While the plot itself veers about wildly, the pacing can feel ponderous. Early on you’re introduced to your old-timey camera, complete with separate dials for exposure and focus, alongside attachments for taking photos in different lighting and weather conditions. You’re encouraged to mess about with it and take photos whenever you fancy, though there are other, prettier and less clunky games dedicated to that craft. I only brought it out whenever the plot called for it, which it frequently does, often to take a photo of (surprise surprise) a body. This is the 40s, so to actually develop those photos you have to trudge back to your basement’s darkroom and faff through exposing the film and dipping it into those little baths. It’s charming the first time, dull by the third. You only get to see an indistinct negative of each photo before you develop it, too, and they’re not sorted for you, so good luck picking out the plot-critical one if you have gone snap-happy. It tripped me up, even though I’d only taken a couple of accidental extras.

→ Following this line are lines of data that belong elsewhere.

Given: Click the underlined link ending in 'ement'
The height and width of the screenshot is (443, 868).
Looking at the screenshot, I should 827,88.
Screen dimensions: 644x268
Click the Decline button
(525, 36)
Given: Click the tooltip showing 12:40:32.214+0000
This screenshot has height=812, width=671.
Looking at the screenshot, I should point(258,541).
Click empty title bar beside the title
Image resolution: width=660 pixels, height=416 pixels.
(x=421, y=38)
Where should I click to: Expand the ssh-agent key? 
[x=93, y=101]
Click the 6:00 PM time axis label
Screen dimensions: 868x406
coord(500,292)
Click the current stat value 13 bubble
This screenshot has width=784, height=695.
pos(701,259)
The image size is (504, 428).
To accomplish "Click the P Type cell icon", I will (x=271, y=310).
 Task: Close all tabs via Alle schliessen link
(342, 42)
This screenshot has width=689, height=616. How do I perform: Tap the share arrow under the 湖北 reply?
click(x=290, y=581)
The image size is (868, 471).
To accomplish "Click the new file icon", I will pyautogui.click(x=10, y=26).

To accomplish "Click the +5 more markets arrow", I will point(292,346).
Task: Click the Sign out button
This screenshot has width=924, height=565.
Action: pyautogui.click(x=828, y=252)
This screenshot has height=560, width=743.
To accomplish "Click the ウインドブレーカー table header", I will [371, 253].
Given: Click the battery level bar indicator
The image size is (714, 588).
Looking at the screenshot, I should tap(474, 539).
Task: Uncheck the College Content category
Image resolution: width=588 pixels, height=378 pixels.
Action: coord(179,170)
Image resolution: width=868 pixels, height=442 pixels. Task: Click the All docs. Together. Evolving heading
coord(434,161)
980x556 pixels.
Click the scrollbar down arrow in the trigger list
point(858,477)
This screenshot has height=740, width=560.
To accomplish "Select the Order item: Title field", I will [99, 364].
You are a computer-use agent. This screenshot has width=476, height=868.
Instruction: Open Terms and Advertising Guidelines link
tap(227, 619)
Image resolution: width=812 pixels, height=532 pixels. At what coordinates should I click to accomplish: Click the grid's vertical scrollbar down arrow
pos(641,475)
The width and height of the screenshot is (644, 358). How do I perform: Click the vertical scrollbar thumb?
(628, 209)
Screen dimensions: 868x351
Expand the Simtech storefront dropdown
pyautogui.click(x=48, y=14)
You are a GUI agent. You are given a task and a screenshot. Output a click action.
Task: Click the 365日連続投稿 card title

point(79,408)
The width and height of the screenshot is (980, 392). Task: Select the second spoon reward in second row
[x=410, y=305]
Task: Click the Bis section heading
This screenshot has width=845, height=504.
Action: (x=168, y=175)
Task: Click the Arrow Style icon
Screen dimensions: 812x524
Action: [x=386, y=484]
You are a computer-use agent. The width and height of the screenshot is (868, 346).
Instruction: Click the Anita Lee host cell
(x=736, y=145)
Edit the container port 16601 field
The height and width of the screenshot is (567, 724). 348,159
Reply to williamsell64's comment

Bafflingly, time-wasting repetition is also baked into parts that are supposed to be actively scary. There are a few dream scenes that have you racing through the woods at night, building sentences out of words that you select by either running left or right. If they were more freeform, those sequences could work as unsettling little tidbits of player expression - but no, pick the wrong one and you get sent back to the beginning. That trial and error structure comes back with a vengeance in a later part of the game, where you have to agonisingly reconstruct a scene using naked, emaciated puppets. Again, the scariest prospect was someone walking in.

A screenshot from Martha Is Dead showing the bloody corpses of a man and a woman lying in the bottom of a boat. The player character Giulia is holding up what appears to be a mask, facing it away from the camera

Worse still is the side plot where you can choose to dob your dad in and help the anti-fascist resistance. I’d have been all for it if it didn’t mean laboriously deciphering and sending actual morse code via a stashed telegram machine, which involves an additional compounding layer of tedium involved with matching letters to code words. It’s presented as a decision between loyalty to your family or your conscience, but really it’s a choice between spending 20 minutes doing grunt work or moving on with your life.

There are technical faults, too. Some quest markers never appeared, while completed ones stuck around. There’s a bicycle that’s barely worth using thanks to all the invisible boundaries it can’t cross, and the way it judders around in the small area where it’s actually usable. Most of the screenshots in this review are taken with ray-tracing and DLSS, but I had to stop booting into that version of the game because it kept stuttering, no matter which settings I used. Even without them, stuttering persisted, especially whenever I went down a certain staircase. That is not the way you want your horror game to be jarring.

The player uses their 1940s camera to take a photograph of Martha, lying in her open coffin in the family living room, in Martha Is Dead

There are small, fleeting glimpses at what could have been. A few scenes dip into strange, surreal imagery that might have been genuinely unsettling if I hadn’t been desensitised from all the corpse ogling. In any case, though, those scenes don’t build towards a satisfying conclusion. Near the end you’re asked a series of questions about which events you think were real, and as best I can tell the game goes along with whichever answers you choose to give. There’s nothing wrong with a dash of ambiguity, but I’d rather not be drenched in it - and it’s a poor companion to indifference.

There are plenty of grievances I haven’t had room to mention, nor to stress the cumulative misery of clunky writing combined with cheap attempts to go beyond the pale. Even if it weren’t so needlessly and extensively graphic, there’s a fixation on things that can go wrong with a woman’s body that would still leave a sour taste. The story as a whole is a series of rug pulls, but ones which left me standing nonplussed while the rug puller lurched haphazardly from foot to foot. A parade of ghost sharks, clumsily jumped. I suspect Martha Is Dead will be remembered as the game where you peel a dead woman’s face off, but it’s better off forgotten.